Yu had me at konnichiwa. Yu had me when I saw him hit triple digits back in the 2008 World Baseball Classic at the tender age of 22. Yu had me when I realized that his 6-foot-4 frame and repeatable delivery was much more akin to the Western style of pitching than the unorthodox Japanese release points and windups.
Yu had me when I watched him dominate Japanese hitters with a deadly shuto (backwards slider) and other above-average off-speed stuff. Most of all, Yu had me when I heard that he didn’t need to come to America to prove his worth.
But when will the majors have Yu Darvish? Speculation has begun that 2012 finally will be the year we get to see this great talent make the jump across the Pacific. We, as fantasy baseball enthusiasts, are a buzz with when and where this talent will land. I liken his talent level to Stephen Strasburg. That me be blasphemy to some, but I’m all in on Darvish.
I know there is warranted hesitancy when assessing Japanese pitchers now that we’ve seen several expensive mistakes over the past few years. Darvish is different. He’s young enough (25) and doesn’t put himself through all the stressful pitching regimen that his countrymen submit their arms to. Now nothing has been set in stone, but if Darvish makes the jump to the show, we will see him claim a front-end-of-the-rotation role and a $100 million price tag.
For fantasy purposes, Darvish gives great talent at what should be a discounted price. He’ll most likely find a draft position in the Daniel Hudson realm when the season draws closer. My head-over-heels feelings about him will not make me overreach like I might for Strasburg, but I will have my draft trigger firmly pressed if Darvish has the value I anticipate he will in 2012.
Clayton Kershaw SP LAD – I like Kershaw for a multitude of reasons. He’s a top-five guy in every sabermetric category. He was a 21-game winner in 2012, but I have a feeling most still will rank him outside their top three starting pitchers. For me, he’s the No. 1 pitcher to own. I like Roy Halladay and Justin Verlander, but if I decide that my fake team needs the best pitcher in the game, I will bypass those two for Kershaw.
He strikes out batters (9.57 K/9). He keeps the ball in the park (6.7 HR/FB). He’s a left-handed 24 year old. What would you not like when projecting him for 2012? He’s healthy and doesn’t have the mileage on his arm that some of the other top starting pitchers do. He’s great defensively (Gold Glove winner). I’m done talking about him. That should be enough to convince all of you that he’s worthy.

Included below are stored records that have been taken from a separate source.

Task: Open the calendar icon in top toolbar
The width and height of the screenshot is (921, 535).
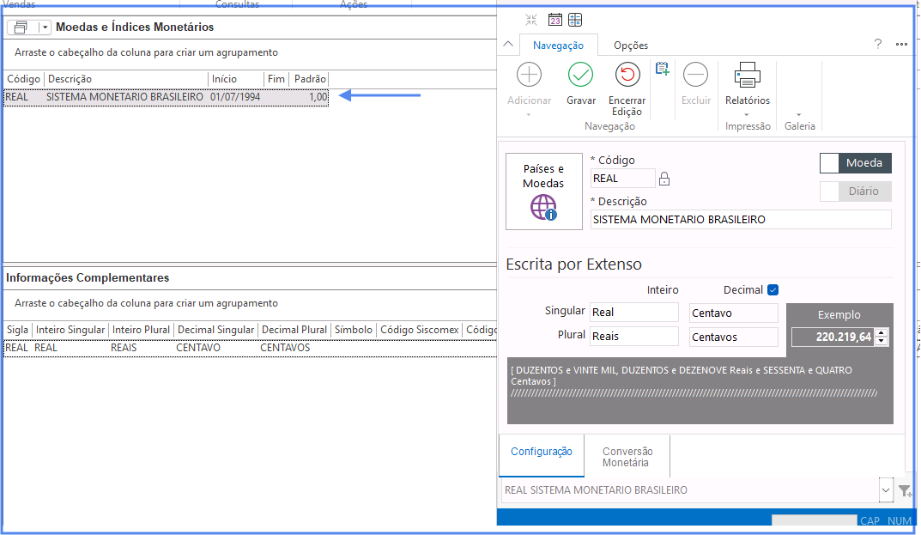Action: pyautogui.click(x=554, y=20)
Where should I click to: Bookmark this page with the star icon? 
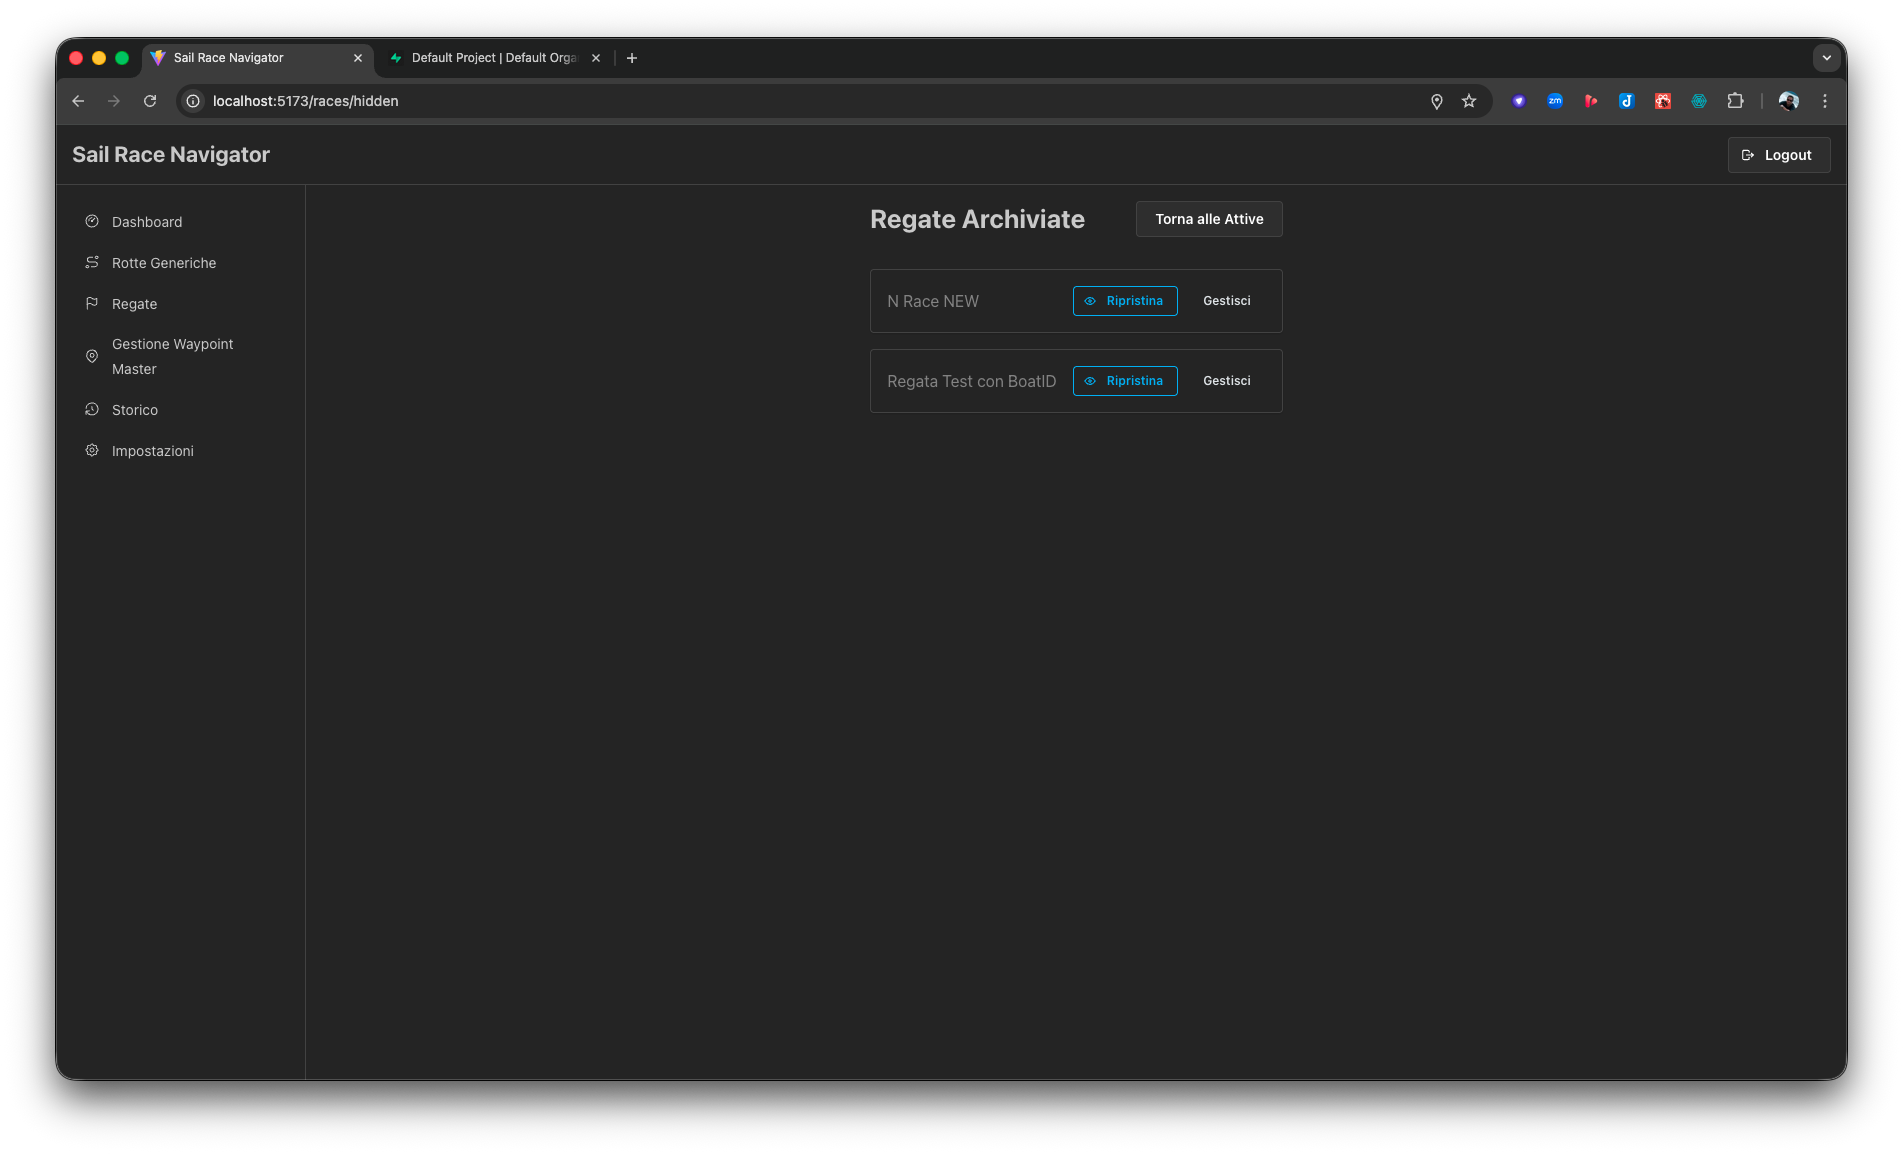point(1468,101)
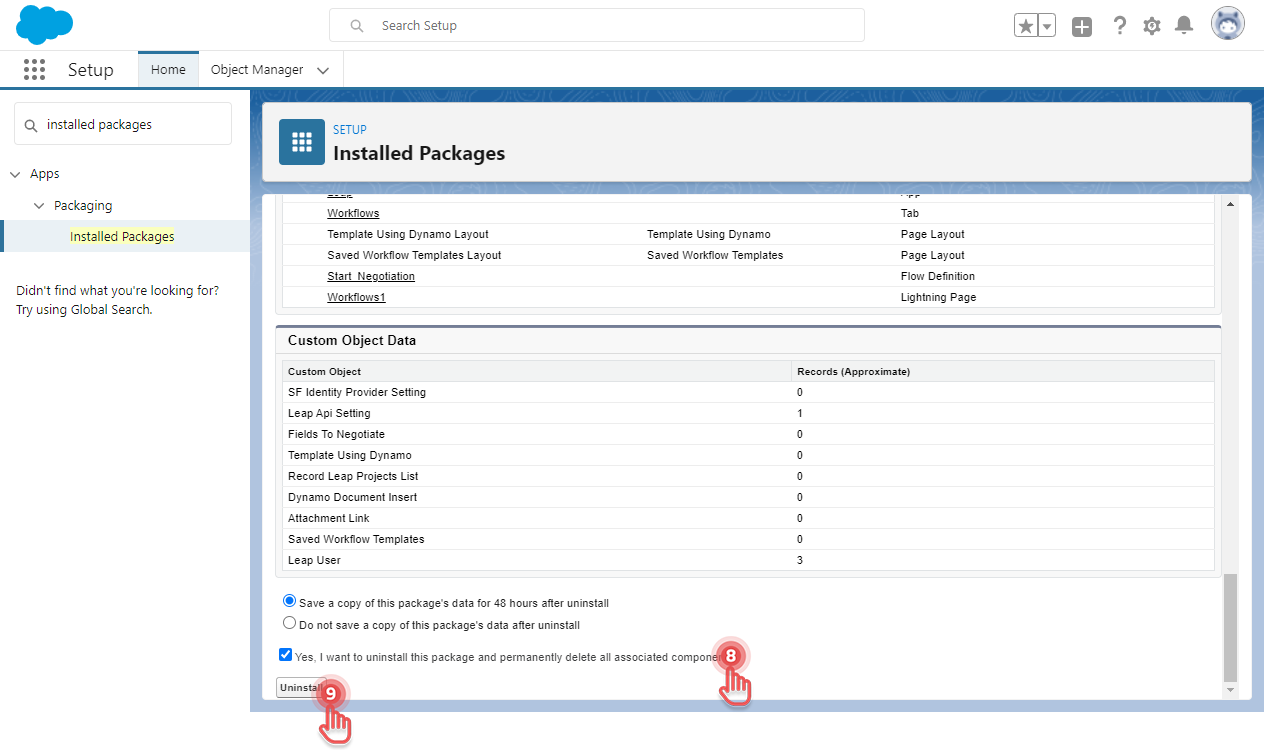
Task: Select do not save package data option
Action: (x=289, y=622)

Now it’s time for some bounce-back studs.
Tommy Hanson SP ATL – Once thought of as the next great Atlanta Braves pitcher, Hanson has seen those expectations wane amidst injuries. My belief is the talent that had us all infatuated remains in the arm of Hanson. He has had to deal with several issues, but these injuries don’t necessarily lend to inconsistencies, or rather, consistently bad play. Of his 22 starts in 2011, he gave up more than three earned runs in only four starts. That’s awesome.
To give you an example, Verlander had seven starts out of 34 in which he gave up more than three earned runs. So Hanson had fewer bad games using this math than Verlander. (Of course, Verlander pitched more innings in his starts on average than Hanson.) The point is that Hanson is still a front-end-of-the-rotation guy you shouldn’t eliminate from your cheat sheet.
Zack Greinke SP MIL – I know we’ve all heard the phrase “outkicked coverage.” Well, Greinke “underkicked” his coverage. In what one could call the best pitched season with the worst results, Greinke showed why most thought he would find success in Milwaukee. He led baseball in K/9 with a 10.54 mark. His xFIP was also tops with a staggering 2.56. Greinke’s ERA of 3.83 will scare off the ignorant drafters, but his advanced statistics point to a stellar 2011 season.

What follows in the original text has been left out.